Letting children in is a hard thing to do, because parenting in our current cultural climate is somewhat unnatural. I feel like I need to create normal childhood experiences intentionally, because in suburbia, we don't have a big orchard or grove or trees for our kids to run wild in. And I don't mean to bring them into Amy Chua's adult world, with relentless, degrading piano practice sessions. Heartless insults to my children is the opposite of what I want to do. But, if I can confidently work alongside my kids, giving them responsibilities that are real, that contribute to our family, I can honestly think of nothing that they want more than that and no greater gift that I can give them. My favorite passage in Farmer Boy says it all:
"[Almonzo] helped to feed the patient cows, and the horses eagerly whinnying over the bars of their stalls, and the hungrily bleating sheep, and the grunting pigs.
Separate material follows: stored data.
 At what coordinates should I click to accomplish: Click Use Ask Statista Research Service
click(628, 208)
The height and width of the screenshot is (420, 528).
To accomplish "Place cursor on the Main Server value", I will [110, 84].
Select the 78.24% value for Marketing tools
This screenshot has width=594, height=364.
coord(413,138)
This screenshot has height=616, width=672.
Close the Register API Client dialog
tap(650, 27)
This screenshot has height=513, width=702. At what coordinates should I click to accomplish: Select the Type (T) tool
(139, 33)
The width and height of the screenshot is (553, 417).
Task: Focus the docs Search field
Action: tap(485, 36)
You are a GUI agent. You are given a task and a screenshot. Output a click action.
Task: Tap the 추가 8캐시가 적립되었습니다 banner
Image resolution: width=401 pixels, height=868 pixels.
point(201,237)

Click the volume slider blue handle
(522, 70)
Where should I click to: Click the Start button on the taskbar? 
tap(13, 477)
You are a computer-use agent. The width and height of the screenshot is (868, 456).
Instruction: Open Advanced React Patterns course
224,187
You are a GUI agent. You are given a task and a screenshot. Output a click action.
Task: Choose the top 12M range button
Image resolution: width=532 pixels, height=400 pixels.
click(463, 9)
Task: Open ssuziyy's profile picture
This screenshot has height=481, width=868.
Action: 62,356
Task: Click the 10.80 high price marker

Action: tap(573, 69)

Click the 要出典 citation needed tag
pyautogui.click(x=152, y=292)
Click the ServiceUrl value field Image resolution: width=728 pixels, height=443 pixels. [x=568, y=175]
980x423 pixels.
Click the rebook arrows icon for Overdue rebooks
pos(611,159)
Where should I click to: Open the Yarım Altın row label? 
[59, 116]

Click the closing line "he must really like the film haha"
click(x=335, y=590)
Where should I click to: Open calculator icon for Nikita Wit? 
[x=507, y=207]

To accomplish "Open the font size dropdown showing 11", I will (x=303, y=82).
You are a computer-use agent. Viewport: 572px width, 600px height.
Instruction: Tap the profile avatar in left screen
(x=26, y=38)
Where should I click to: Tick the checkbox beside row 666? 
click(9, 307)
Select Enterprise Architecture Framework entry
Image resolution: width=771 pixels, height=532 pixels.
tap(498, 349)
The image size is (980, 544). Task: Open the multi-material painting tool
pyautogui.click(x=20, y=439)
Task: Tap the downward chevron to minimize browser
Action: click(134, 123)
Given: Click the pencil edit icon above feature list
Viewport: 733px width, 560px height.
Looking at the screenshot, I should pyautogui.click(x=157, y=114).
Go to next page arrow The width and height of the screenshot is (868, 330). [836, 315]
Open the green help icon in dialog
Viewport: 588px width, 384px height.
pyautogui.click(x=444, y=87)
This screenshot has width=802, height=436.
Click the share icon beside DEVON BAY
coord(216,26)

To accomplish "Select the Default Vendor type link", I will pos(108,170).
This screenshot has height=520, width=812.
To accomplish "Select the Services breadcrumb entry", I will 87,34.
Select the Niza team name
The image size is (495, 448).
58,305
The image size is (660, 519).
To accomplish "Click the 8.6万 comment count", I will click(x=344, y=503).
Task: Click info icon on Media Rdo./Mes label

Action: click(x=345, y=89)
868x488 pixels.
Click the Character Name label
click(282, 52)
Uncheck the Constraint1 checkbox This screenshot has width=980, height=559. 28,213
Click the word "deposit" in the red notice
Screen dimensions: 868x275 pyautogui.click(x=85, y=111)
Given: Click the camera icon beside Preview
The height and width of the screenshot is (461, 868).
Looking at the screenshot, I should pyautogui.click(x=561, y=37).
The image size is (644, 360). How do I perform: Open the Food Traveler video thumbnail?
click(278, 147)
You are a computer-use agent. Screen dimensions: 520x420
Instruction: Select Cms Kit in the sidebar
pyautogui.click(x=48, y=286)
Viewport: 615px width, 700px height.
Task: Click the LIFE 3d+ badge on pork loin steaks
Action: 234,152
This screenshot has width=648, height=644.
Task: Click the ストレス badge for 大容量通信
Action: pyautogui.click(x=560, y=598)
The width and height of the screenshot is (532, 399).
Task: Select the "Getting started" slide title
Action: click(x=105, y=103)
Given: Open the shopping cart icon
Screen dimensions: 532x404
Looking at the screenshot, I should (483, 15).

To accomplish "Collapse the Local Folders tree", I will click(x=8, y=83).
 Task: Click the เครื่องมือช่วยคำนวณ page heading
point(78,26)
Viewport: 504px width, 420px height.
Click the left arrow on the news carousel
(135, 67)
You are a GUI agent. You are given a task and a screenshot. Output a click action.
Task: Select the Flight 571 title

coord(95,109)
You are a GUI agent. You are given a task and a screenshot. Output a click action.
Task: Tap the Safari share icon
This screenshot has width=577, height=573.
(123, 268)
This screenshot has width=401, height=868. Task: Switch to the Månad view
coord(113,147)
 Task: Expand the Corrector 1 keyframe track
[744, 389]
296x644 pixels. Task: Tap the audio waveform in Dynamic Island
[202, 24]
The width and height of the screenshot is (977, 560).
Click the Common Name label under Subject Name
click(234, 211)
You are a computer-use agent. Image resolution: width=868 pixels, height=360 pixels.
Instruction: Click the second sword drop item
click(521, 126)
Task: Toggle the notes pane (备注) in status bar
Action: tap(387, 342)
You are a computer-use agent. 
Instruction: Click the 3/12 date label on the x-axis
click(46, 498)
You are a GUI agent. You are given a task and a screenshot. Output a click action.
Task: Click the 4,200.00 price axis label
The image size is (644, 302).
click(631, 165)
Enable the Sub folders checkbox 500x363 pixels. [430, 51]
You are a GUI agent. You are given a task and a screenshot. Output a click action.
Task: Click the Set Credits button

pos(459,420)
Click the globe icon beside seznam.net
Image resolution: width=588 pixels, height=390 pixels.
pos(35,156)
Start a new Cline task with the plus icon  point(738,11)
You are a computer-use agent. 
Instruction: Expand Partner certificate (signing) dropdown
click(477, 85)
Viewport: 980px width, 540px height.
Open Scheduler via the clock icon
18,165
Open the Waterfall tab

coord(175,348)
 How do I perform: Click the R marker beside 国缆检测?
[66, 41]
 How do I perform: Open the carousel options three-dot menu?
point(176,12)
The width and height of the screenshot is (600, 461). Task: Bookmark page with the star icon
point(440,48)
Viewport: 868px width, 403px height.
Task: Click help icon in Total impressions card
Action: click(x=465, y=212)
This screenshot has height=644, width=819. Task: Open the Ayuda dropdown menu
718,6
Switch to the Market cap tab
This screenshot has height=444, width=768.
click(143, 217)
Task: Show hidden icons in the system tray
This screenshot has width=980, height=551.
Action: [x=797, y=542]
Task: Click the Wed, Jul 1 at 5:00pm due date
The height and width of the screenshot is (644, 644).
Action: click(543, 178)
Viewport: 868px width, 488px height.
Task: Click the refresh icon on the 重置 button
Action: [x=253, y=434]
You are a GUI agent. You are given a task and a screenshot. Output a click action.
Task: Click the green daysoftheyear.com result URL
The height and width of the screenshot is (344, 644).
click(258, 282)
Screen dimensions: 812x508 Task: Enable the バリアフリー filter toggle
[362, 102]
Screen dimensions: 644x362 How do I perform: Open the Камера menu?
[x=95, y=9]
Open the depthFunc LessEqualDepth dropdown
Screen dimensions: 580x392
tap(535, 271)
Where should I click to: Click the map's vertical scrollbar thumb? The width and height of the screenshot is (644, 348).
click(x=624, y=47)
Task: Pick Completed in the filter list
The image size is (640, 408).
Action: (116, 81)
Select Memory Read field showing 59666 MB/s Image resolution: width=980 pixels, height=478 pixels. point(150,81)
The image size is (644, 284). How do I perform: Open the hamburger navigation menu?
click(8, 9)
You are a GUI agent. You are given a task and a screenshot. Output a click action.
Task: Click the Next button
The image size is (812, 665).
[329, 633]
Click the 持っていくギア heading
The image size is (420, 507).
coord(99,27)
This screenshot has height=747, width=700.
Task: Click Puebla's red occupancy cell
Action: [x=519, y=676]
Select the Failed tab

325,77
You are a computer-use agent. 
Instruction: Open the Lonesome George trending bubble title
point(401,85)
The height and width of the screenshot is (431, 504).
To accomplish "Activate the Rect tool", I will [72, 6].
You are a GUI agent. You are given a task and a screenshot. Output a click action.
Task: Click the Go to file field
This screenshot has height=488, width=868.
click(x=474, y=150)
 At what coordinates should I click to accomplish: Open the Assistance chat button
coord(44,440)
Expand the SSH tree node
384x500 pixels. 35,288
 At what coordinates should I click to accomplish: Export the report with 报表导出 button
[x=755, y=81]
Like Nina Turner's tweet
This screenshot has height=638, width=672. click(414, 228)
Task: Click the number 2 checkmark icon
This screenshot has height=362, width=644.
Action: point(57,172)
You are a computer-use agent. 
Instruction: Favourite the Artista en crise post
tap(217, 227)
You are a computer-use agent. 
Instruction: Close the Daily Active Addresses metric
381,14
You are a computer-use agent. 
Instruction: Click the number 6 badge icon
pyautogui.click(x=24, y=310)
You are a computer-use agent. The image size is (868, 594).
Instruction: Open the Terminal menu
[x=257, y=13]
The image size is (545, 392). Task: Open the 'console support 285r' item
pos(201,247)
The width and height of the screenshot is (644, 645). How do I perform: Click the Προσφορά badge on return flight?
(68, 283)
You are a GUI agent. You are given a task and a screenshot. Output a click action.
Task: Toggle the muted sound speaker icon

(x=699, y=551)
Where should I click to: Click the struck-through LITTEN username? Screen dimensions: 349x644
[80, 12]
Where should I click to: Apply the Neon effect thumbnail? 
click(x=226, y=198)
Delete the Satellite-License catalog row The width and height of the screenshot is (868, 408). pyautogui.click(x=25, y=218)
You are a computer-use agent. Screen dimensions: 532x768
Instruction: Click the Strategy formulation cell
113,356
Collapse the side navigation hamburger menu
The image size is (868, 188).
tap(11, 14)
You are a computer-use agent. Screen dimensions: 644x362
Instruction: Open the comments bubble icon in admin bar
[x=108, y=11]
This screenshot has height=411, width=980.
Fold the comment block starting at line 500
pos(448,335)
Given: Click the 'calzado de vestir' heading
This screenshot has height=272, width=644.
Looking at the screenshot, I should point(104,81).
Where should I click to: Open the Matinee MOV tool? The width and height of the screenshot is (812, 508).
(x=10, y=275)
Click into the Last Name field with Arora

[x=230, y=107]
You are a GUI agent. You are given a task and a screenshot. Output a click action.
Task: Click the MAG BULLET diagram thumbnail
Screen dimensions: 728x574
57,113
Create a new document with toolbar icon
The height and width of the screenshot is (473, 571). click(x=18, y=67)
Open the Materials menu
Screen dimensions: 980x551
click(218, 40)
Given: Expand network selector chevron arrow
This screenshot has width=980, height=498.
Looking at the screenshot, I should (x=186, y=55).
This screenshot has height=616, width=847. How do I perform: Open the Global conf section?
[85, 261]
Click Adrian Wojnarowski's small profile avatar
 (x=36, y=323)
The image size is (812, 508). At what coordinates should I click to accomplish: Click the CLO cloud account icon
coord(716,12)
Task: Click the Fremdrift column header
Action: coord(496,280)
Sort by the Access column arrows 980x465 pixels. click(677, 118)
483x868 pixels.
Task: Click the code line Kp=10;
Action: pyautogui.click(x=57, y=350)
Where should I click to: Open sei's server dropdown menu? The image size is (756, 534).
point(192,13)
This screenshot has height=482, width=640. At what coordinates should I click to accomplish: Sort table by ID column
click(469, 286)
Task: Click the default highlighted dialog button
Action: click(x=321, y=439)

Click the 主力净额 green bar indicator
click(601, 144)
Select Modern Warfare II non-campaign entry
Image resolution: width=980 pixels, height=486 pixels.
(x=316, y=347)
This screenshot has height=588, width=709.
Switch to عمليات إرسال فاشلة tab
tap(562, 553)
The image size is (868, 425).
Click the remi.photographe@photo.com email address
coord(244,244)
And he felt like saying to them all: 'You can depend on me. I'm big enough to take care of you all.'
Then he shut the door snugly behind him, leaving them all fed and warm and comfortable for the night, and he went trudging through the storm to the good supper waiting in the kitchen." (p.310)
What a beautiful example of a child who feels the satisfaction that comes from being responsible for something that matters! I am determined to give my kids the opportunity to matter, to contribute, even as they are little guys. So, for starters, we are finally using a chore chart! ta da! I put up the most simple, plain chart imaginable (after years of agonizing about how to make it supremely cool and aesthetic), and yesterday, Peter folded all of the socks, made his bed, bussed his dishes and cleaned the playroom. And after, he asked if there were more chores to be done! We'll see how he does in a month or two...
I'm excited to rise to the occasion of mothering. This whole essay seems so idealized compared to the reality of raising my 4 year-old and 15 month-old, which is much louder, more chaotic, less well-behaved than these Wednesday afternoon dreams. But, after all of this stewing about parenting, my greatest conclusion is that I can expect good, big things from my kids. I'm not sure what they'll be and whatever they are will require enormous efforts all around, but we can do it.
So, parents of the world, what do you think?